• THE PROBLEM:
Repeat the records starting with the line that contains "Select the MASTER BEDROOM label" and going on through the line that contains "point(269,327)", both included, and give only those lines. Keep the requests as they are, but multiply every coordinate in the answers by 0.85 and round to whole numbers, with halves rounded up.

"""

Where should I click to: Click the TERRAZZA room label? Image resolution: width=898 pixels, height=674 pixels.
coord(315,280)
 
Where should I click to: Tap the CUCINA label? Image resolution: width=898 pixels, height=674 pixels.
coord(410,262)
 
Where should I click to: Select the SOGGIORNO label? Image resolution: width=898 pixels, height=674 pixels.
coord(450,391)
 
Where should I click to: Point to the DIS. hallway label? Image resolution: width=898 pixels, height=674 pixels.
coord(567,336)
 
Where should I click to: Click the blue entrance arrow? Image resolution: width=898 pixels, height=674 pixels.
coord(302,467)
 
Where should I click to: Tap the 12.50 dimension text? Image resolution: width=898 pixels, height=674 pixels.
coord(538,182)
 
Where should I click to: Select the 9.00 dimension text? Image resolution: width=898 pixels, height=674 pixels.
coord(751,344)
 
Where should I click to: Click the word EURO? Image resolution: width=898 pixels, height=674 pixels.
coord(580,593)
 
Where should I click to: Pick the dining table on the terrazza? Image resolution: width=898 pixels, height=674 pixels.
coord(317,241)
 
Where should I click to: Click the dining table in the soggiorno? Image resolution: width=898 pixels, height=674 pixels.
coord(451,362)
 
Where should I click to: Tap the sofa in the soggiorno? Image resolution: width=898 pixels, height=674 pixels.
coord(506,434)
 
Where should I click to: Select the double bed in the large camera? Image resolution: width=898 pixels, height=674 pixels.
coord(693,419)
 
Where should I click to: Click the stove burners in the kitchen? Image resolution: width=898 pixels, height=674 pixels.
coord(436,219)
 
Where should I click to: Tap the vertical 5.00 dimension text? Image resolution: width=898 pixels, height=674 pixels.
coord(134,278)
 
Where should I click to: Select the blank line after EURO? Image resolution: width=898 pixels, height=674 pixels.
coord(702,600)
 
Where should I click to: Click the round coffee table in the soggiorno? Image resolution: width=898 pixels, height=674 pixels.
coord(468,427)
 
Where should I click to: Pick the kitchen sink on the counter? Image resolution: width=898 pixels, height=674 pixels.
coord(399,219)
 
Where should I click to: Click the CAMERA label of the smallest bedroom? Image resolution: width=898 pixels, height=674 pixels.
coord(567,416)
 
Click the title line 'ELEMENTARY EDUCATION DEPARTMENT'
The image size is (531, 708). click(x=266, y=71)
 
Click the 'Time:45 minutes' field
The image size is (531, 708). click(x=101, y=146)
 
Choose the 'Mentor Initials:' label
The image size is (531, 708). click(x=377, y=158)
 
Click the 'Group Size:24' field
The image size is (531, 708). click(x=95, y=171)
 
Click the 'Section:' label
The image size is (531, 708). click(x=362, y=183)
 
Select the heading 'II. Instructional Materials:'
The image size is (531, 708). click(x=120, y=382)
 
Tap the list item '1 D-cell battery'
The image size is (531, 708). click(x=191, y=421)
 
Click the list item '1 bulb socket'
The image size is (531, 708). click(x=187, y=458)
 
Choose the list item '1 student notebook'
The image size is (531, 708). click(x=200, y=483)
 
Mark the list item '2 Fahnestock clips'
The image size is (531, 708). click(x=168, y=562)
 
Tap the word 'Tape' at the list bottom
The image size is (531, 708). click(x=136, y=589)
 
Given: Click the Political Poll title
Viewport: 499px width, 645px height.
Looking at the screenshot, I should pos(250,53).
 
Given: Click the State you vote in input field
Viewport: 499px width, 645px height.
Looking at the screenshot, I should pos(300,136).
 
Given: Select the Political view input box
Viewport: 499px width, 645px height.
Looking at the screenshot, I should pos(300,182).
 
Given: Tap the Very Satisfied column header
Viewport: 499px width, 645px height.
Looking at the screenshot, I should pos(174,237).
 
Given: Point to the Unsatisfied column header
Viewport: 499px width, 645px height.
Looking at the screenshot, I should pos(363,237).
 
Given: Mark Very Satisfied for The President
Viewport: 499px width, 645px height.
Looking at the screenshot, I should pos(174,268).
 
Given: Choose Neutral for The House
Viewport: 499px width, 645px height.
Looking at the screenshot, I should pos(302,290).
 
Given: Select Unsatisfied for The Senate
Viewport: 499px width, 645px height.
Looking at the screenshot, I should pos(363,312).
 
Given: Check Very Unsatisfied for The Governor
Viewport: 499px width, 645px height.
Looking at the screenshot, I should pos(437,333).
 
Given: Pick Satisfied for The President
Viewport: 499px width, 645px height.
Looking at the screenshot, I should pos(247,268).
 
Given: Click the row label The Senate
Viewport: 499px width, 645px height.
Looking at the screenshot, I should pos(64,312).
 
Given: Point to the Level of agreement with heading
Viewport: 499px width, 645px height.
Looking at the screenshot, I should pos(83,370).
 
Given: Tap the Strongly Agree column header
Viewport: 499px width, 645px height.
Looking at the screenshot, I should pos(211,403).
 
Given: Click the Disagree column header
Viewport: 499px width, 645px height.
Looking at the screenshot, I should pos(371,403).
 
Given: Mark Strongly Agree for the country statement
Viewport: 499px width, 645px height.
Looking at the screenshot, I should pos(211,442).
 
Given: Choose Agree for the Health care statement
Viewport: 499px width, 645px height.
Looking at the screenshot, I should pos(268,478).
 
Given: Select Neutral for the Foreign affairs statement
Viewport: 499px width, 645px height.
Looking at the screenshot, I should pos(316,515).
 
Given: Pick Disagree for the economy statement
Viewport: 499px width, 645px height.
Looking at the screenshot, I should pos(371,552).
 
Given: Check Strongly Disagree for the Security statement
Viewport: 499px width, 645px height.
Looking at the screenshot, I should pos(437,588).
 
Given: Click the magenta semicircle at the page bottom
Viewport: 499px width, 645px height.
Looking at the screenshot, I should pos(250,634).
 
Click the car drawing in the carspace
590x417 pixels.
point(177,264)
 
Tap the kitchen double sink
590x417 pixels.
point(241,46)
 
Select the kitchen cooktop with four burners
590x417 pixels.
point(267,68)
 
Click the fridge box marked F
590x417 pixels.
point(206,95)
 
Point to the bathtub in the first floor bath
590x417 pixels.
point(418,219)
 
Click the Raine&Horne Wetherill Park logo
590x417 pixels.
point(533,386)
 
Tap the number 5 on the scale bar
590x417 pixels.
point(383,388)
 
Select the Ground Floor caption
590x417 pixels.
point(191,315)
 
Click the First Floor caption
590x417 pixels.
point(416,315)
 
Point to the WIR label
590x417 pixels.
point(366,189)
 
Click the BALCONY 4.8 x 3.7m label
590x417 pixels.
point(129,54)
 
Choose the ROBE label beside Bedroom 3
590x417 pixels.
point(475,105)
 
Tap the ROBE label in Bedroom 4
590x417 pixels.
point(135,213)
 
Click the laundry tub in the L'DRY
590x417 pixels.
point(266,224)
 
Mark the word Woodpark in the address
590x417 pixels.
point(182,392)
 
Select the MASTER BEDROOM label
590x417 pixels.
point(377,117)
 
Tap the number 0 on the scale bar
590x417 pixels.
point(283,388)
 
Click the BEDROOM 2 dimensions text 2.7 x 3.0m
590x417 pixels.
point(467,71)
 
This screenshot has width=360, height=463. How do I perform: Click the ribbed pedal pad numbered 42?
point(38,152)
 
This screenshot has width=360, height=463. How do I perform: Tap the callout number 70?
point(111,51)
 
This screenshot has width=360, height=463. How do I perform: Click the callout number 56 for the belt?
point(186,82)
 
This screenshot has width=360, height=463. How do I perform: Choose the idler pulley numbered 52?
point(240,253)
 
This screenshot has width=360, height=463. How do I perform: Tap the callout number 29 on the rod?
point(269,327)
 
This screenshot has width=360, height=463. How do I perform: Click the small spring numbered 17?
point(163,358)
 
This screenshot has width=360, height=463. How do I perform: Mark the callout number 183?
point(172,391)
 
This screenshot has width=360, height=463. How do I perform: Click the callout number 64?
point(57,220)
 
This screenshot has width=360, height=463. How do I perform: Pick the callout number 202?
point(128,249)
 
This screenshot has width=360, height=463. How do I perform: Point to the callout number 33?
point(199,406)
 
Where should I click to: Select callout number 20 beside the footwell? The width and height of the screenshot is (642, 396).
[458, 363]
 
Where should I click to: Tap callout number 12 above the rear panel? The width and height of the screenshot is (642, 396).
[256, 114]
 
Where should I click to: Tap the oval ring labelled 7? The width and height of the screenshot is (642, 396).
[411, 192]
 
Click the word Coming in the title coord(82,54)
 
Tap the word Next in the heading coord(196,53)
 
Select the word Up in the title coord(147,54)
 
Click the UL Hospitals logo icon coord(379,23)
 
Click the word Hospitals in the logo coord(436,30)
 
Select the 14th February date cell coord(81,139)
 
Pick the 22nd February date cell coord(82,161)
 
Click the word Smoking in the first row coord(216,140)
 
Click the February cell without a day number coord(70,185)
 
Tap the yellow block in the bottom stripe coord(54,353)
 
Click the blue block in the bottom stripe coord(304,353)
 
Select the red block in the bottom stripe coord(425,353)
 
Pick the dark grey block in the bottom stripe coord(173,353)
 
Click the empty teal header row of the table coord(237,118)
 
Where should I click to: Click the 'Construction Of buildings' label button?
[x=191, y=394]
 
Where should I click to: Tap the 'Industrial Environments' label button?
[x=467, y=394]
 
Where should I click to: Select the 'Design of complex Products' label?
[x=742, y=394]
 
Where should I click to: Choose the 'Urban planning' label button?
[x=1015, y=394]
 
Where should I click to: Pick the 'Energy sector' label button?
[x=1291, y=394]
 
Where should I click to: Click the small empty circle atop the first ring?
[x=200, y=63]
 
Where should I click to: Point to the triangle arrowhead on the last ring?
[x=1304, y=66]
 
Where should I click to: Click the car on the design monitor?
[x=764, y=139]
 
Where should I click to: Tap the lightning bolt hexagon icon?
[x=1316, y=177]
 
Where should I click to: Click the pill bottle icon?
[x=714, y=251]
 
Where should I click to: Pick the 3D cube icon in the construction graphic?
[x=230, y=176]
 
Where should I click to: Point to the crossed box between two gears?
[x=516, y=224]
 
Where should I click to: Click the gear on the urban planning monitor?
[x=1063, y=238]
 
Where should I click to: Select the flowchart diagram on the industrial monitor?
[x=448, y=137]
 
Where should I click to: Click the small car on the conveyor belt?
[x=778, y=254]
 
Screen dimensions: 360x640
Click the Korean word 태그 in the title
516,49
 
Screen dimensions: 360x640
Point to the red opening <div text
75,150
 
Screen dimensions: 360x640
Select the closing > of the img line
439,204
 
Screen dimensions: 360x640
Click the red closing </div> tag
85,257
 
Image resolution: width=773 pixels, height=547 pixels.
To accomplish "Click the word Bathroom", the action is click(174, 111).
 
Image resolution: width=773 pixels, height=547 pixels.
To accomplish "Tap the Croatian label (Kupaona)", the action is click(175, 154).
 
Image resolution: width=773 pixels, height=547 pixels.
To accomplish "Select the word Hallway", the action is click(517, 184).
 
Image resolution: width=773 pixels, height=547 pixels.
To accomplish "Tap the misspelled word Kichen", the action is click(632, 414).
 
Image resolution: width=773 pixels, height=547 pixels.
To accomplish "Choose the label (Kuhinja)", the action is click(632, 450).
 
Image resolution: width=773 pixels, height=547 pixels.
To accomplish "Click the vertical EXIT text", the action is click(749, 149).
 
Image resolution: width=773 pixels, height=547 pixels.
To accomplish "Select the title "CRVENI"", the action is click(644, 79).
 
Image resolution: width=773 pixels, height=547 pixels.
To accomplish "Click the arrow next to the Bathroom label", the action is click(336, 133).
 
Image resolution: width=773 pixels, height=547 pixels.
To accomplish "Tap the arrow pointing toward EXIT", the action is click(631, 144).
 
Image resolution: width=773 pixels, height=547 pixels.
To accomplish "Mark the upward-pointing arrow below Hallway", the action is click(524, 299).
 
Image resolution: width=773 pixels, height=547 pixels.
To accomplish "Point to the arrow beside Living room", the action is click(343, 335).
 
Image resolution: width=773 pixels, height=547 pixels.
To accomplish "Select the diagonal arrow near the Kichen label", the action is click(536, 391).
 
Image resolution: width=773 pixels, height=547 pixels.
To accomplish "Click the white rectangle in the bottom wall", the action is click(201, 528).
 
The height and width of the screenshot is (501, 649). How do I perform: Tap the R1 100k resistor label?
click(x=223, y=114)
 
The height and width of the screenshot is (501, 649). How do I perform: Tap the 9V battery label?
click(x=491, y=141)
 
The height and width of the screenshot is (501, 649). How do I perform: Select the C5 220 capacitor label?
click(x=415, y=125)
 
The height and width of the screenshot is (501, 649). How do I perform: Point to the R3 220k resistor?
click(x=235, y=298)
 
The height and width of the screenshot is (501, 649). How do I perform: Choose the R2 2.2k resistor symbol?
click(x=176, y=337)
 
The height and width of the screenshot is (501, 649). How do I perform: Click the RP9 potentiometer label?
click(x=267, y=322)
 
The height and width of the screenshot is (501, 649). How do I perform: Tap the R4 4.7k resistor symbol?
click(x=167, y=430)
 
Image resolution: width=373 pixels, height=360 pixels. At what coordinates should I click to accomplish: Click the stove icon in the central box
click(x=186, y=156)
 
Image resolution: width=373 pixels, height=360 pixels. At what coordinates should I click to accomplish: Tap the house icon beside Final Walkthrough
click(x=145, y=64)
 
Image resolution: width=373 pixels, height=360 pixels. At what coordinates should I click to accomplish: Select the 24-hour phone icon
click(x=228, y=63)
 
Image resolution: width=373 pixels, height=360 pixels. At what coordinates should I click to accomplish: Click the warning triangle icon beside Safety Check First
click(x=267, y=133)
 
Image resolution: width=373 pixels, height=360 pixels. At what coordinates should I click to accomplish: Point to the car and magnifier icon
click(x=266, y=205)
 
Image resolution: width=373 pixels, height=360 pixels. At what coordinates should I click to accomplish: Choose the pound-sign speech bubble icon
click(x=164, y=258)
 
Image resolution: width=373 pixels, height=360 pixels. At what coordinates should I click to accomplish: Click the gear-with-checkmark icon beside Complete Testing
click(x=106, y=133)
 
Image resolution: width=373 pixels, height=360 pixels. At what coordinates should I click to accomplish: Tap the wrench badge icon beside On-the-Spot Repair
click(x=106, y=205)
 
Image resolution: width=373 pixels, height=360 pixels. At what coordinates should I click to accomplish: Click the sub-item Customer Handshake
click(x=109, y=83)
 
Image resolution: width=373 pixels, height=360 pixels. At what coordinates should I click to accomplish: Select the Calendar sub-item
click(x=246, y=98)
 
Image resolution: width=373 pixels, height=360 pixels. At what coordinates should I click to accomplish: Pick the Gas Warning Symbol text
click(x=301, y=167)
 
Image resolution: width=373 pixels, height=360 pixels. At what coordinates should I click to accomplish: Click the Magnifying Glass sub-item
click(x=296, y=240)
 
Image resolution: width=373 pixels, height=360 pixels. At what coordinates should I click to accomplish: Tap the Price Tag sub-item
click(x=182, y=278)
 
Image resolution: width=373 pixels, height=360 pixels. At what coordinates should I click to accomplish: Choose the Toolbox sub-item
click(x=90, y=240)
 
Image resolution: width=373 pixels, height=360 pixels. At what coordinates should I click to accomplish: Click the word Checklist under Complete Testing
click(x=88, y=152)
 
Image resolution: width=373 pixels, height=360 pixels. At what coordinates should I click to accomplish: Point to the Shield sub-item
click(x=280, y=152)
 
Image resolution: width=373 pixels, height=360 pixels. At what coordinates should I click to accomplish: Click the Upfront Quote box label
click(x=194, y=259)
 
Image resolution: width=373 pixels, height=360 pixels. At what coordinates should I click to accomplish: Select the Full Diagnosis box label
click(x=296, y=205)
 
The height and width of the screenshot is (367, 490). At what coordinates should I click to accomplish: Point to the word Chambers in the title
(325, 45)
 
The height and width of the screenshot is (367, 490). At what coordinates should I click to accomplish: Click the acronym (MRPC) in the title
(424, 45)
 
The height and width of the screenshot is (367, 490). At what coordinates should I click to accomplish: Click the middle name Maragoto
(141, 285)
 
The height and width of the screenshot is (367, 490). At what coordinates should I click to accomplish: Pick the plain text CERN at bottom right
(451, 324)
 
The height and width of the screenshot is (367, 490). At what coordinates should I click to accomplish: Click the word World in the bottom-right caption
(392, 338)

"""

• TASK RESPONSE:
Select the MASTER BEDROOM label
590x417 pixels.
point(320,99)
 
Tap the number 0 on the scale bar
590x417 pixels.
point(241,330)
 
Click the BEDROOM 2 dimensions text 2.7 x 3.0m
590x417 pixels.
point(397,60)
 
This screenshot has width=360, height=463. How do I perform: Click the ribbed pedal pad numbered 42?
point(32,129)
 
This screenshot has width=360, height=463. How do I perform: Tap the callout number 70?
point(94,43)
 
This screenshot has width=360, height=463. How do I perform: Click the callout number 56 for the belt?
point(158,70)
 
This screenshot has width=360, height=463. How do I perform: Choose the idler pulley numbered 52?
point(204,215)
 
This screenshot has width=360, height=463. How do I perform: Tap the callout number 29 on the rod?
point(229,278)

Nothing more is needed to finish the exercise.